The issue has long been little known. Gabriel Sionita asserts (Syrian-Latin, Paris, 1625) in his preface to his bilingual Psalter that he had manufactured the first printed edition of this text in Syriac. The patriarch Estephan El Douaihy (1630-1704) mentioned the work in any of his numerous writings on the community and culture of the Maronites (dans ses nombreux écrits sur la communauté et la culture Maronites, ne jamais la mentionne). However, it is certain that this pressure has taken place in 1610. In the example that in the Nuremberg Municipal Library has been preserved in 1611 two piastres that were acquired by the Bishop of Zgharta by the scholar German Tobias Adami.Leo Allatius invokes in his Apes urbanae, sive de viris illustribus (Rome, 1633) on Sarkis Rizzi and confirms the issue. However, the first bibliography, which mentions the issue is the Bibliotheca Sacra of Jacques Lelong in 1709.

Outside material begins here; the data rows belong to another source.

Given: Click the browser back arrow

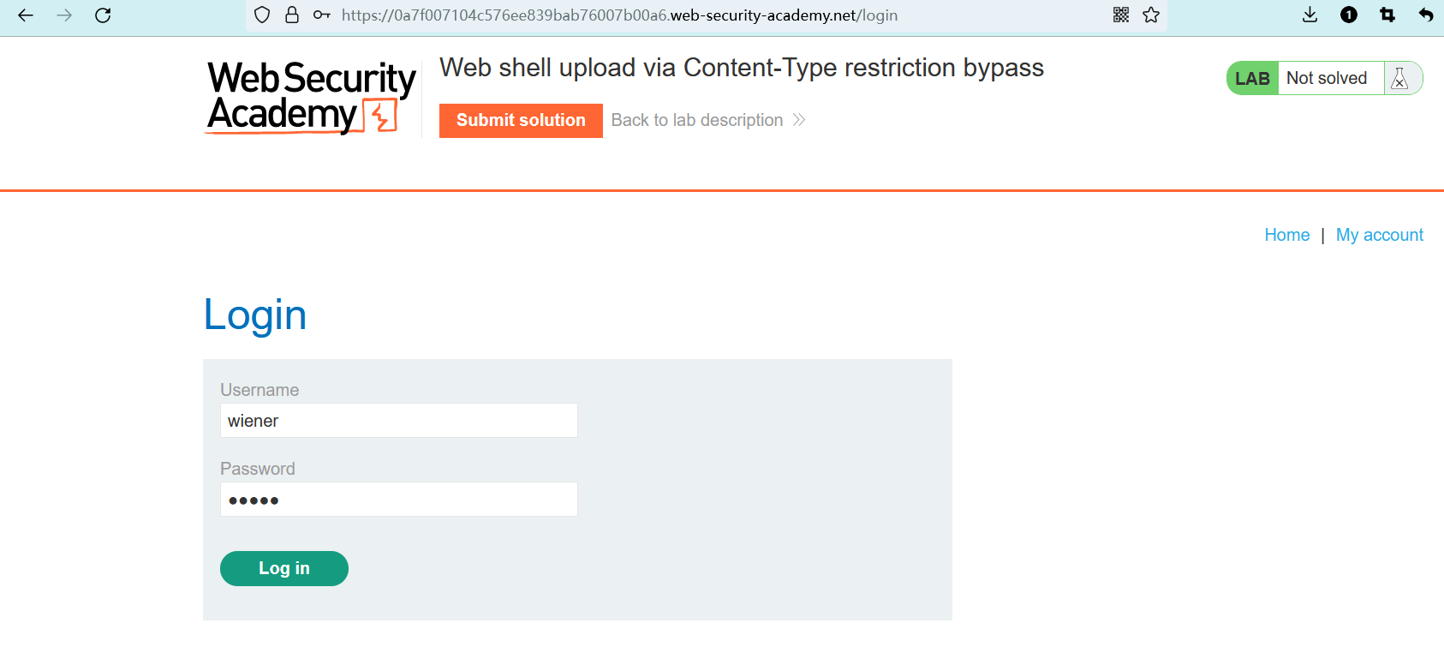Looking at the screenshot, I should pyautogui.click(x=26, y=15).
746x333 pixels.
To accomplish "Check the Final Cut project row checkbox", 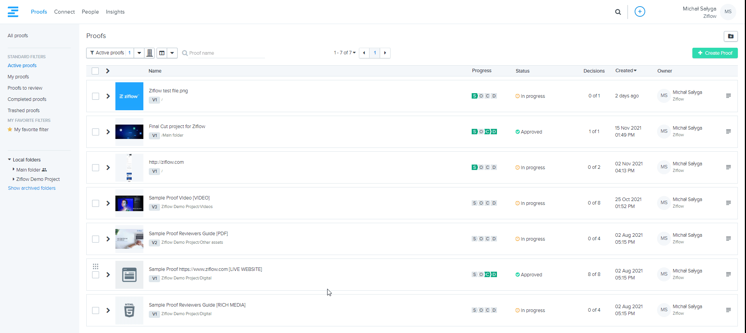I will coord(96,132).
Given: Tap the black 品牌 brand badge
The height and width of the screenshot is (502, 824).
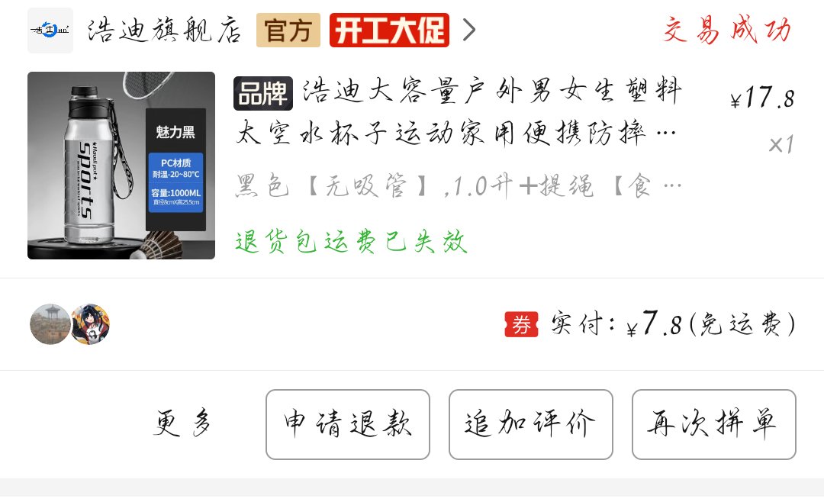Looking at the screenshot, I should (x=263, y=94).
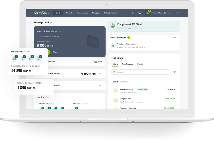This screenshot has width=214, height=141.
Task: Click the car leasing icon in Umowy w PLN
Action: tap(14, 59)
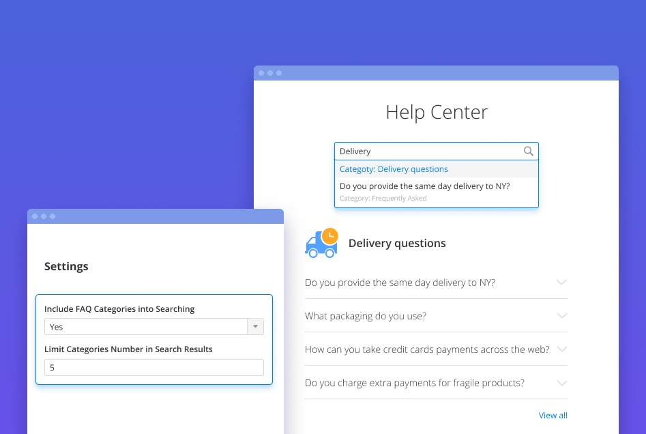Expand chevron for same day delivery FAQ row

[x=561, y=282]
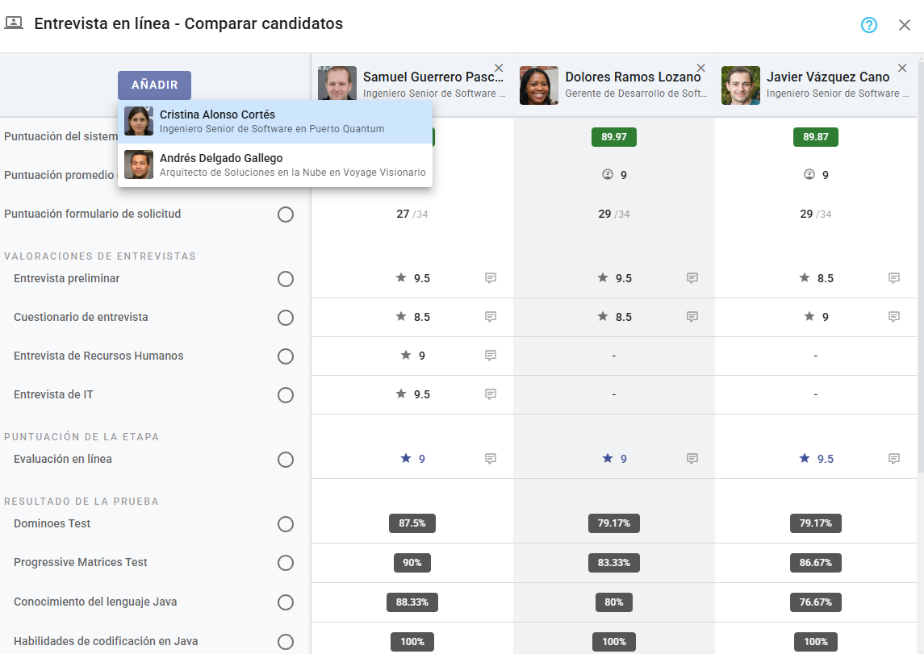Select the radio button next to Entrevista preliminar
The height and width of the screenshot is (654, 924).
click(x=286, y=278)
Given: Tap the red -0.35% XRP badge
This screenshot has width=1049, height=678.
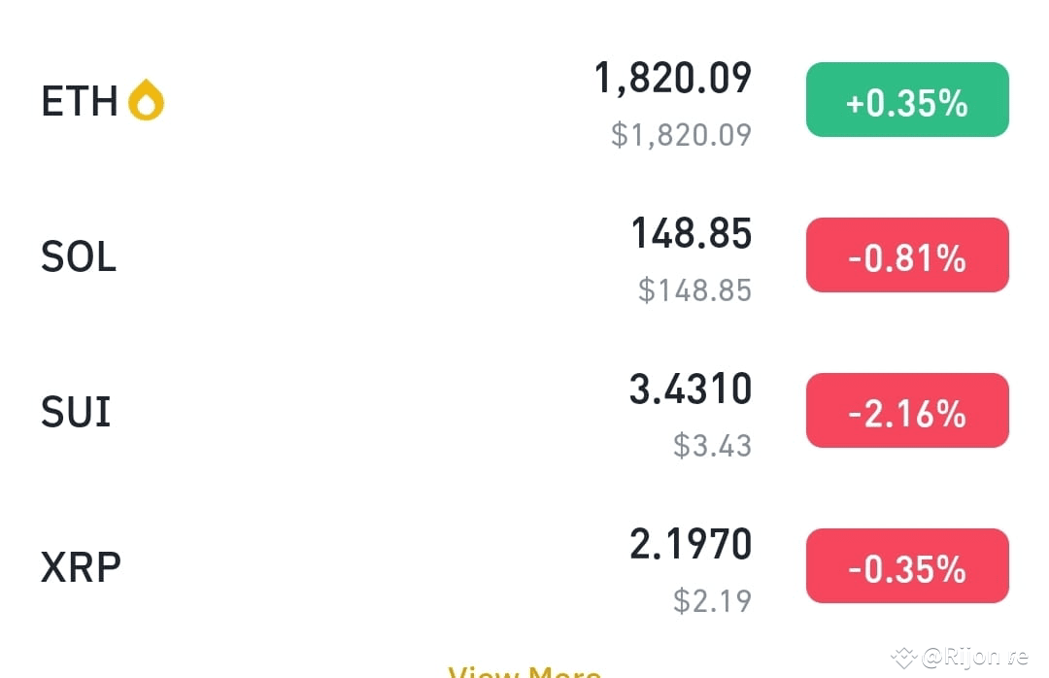Looking at the screenshot, I should (x=907, y=565).
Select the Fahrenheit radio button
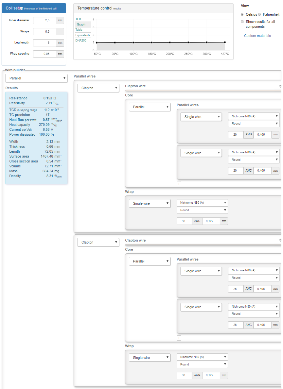The width and height of the screenshot is (283, 389). coord(259,15)
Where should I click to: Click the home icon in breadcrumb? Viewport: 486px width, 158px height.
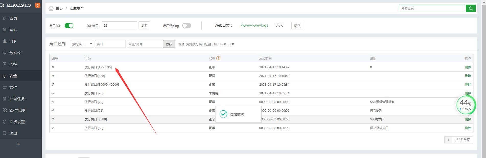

Also known are a few examples: one each in the Bibliothèque nationale de France (A-495); in the Sainte-Geneviève Library (Fol A58 Inv 62 Res.); at the Nuremberg Library (Ms. Solg 21. 2); in the Herzog August Library in Wolfenbüttel (Bible-S 4 ° 227th); in Lebanon in the Bibliothèque orientale the Saint Joseph University (USJ-BO 26C2) and in the Bibliothèque centrale of the Holy Spirit University of Kaslik, Kaslik (USEK Pat. 291).

==Heritage==

There is no information on the whereabouts of the printing materials after production of the book. There was another attempt to set up a printing works in Lebanon (1627) and apparently was also the one that had been set up in Monastery of Qozhaya has already been lost. When the OLM's building was given back in 1708, there were no furnishings more and a printing house was set up again only at the beginning of the 19th century. After the one-time preparation of the printing of psalter in Quzhaya was only at the end of the 18th century into the Levant that was introduced again by the Melkite Patriarch Athanasius IV (1720-1724): he acquired a printing press from Bucharest and established in 1704 a printing house in Aleppo; some issues of biblical and liturgical texts appeared there from 1706 to 1711, before even this activity was canceled again. Only in 1733 was built permanently by a Melkite deacon, Abdallah Zakher, a print shop in the monastery of Dhour El Choueir.

==Works==

- Bible arabe, Ancien et Nouveau Testament, January 1, 1671 Soc. bibl. brit. et ETR.
- Kitaab al-'ahd al-Jadīd, ya'na, Injeel al-li-Rabbina Muqqas Yesū' al-Masih, Sergius Risius, January 1, 1850 wilyam WATS-Verlag.

==Bibliography==

- Johann Christian Döderlein: Repertory of Biblical and Oriental literature, Part 3-4. Weidmann's heirs and Reich, 1778 S. 84.
- Johann Heinrich Zedler, Carl Günther Ludovici: Large complete Universallexikon all arts and sciences, Volume 37: Mail Si. Hall from 1706 to 1751, Sp 374.
- Johann Salomo Semler: attempt a fruitful statement of church history of the 17th century, First section, Volume 3, Hemmerde 1778, p. 141.
- PB Dirksen: The transmission of the text in the Peshitta manuscript of the Book of Judges, Brill, Leiden 1972, p 15.
- Joseph Moukarzel: Le psautier syriaque-garchouni Edite à Qozhaya en 1610. Enjeux historiques et présentation du livre. In: Mélanges de l'Université Saint-Joseph, Volume 63, 2010-2011, pp 511-566.
- Joseph Nasrallah: L'Imprimerie au Liban Imprimerie de Saint-Paul, Harissa (Liban), 1949.